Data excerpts
*** Block opens ***
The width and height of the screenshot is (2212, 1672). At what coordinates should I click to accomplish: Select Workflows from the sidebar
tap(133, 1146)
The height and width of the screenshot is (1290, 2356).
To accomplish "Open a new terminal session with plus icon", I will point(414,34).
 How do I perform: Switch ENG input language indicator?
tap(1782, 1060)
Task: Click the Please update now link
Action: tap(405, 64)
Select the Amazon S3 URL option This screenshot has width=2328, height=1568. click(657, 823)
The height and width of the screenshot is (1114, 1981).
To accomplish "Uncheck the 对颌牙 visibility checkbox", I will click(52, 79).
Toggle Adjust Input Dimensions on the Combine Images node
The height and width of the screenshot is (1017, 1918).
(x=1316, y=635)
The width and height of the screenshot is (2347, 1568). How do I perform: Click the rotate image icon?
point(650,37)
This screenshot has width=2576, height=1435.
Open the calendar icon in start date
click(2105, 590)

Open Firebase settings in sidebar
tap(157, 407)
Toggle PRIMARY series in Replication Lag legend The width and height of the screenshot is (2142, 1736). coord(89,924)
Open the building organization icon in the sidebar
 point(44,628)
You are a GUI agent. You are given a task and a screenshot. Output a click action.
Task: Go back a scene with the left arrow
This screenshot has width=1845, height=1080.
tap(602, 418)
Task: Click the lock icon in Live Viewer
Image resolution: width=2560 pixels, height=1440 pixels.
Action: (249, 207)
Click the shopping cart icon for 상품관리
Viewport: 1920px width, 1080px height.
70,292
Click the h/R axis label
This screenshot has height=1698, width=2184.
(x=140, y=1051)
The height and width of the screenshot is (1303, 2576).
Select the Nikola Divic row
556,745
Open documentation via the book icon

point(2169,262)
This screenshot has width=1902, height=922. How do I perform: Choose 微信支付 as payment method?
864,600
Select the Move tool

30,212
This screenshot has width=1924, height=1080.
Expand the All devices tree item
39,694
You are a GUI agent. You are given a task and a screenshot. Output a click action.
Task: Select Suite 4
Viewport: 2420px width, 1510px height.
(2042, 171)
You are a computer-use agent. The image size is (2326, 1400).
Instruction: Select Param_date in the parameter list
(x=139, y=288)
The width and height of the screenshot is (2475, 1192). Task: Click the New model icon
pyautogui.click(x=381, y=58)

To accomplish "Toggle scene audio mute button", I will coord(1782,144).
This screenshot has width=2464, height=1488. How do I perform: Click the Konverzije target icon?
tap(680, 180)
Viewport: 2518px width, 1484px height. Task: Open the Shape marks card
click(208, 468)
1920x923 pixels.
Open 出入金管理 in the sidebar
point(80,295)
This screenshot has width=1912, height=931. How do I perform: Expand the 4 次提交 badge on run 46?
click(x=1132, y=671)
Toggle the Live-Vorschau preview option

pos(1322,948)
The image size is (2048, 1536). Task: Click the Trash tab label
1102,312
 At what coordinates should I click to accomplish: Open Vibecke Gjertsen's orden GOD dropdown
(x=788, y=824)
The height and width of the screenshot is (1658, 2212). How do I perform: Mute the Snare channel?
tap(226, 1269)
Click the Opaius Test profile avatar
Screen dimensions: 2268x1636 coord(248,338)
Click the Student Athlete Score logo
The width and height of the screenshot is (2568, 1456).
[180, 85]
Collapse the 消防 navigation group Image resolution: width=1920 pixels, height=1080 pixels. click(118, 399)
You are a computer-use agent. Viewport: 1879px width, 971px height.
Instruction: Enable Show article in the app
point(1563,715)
*** Block closes ***
◆ **INSTRUCTIONS TO FOLLOW**: Copy every line above once more, precisely as it reads.

◆ **ANSWER BOX**:
The width and height of the screenshot is (2212, 1672). At what coordinates should I click to accomplish: Select Workflows from the sidebar
tap(133, 1146)
The height and width of the screenshot is (1290, 2356).
To accomplish "Open a new terminal session with plus icon", I will point(414,34).
 How do I perform: Switch ENG input language indicator?
tap(1782, 1060)
Task: Click the Please update now link
Action: tap(405, 64)
Select the Amazon S3 URL option This screenshot has width=2328, height=1568. click(657, 823)
The height and width of the screenshot is (1114, 1981).
To accomplish "Uncheck the 对颌牙 visibility checkbox", I will click(52, 79).
Toggle Adjust Input Dimensions on the Combine Images node
The height and width of the screenshot is (1017, 1918).
(x=1316, y=635)
The width and height of the screenshot is (2347, 1568). How do I perform: Click the rotate image icon?
point(650,37)
This screenshot has width=2576, height=1435.
Open the calendar icon in start date
click(2105, 590)

Open Firebase settings in sidebar
tap(157, 407)
Toggle PRIMARY series in Replication Lag legend The width and height of the screenshot is (2142, 1736). coord(89,924)
Open the building organization icon in the sidebar
 point(44,628)
You are a GUI agent. You are given a task and a screenshot. Output a click action.
Task: Go back a scene with the left arrow
This screenshot has width=1845, height=1080.
tap(602, 418)
Task: Click the lock icon in Live Viewer
Image resolution: width=2560 pixels, height=1440 pixels.
Action: (249, 207)
Click the shopping cart icon for 상품관리
Viewport: 1920px width, 1080px height.
70,292
Click the h/R axis label
This screenshot has height=1698, width=2184.
(x=140, y=1051)
The height and width of the screenshot is (1303, 2576).
Select the Nikola Divic row
556,745
Open documentation via the book icon

point(2169,262)
This screenshot has width=1902, height=922. How do I perform: Choose 微信支付 as payment method?
864,600
Select the Move tool

30,212
This screenshot has width=1924, height=1080.
Expand the All devices tree item
39,694
You are a GUI agent. You are given a task and a screenshot. Output a click action.
Task: Select Suite 4
Viewport: 2420px width, 1510px height.
(2042, 171)
You are a computer-use agent. The image size is (2326, 1400).
Instruction: Select Param_date in the parameter list
(x=139, y=288)
The width and height of the screenshot is (2475, 1192). Task: Click the New model icon
pyautogui.click(x=381, y=58)

To accomplish "Toggle scene audio mute button", I will coord(1782,144).
This screenshot has width=2464, height=1488. How do I perform: Click the Konverzije target icon?
tap(680, 180)
Viewport: 2518px width, 1484px height. Task: Open the Shape marks card
click(208, 468)
1920x923 pixels.
Open 出入金管理 in the sidebar
point(80,295)
This screenshot has width=1912, height=931. How do I perform: Expand the 4 次提交 badge on run 46?
click(x=1132, y=671)
Toggle the Live-Vorschau preview option

pos(1322,948)
The image size is (2048, 1536). Task: Click the Trash tab label
1102,312
 At what coordinates should I click to accomplish: Open Vibecke Gjertsen's orden GOD dropdown
(x=788, y=824)
The height and width of the screenshot is (1658, 2212). How do I perform: Mute the Snare channel?
tap(226, 1269)
Click the Opaius Test profile avatar
Screen dimensions: 2268x1636 coord(248,338)
Click the Student Athlete Score logo
The width and height of the screenshot is (2568, 1456).
[180, 85]
Collapse the 消防 navigation group Image resolution: width=1920 pixels, height=1080 pixels. click(118, 399)
You are a computer-use agent. Viewport: 1879px width, 971px height.
Instruction: Enable Show article in the app
point(1563,715)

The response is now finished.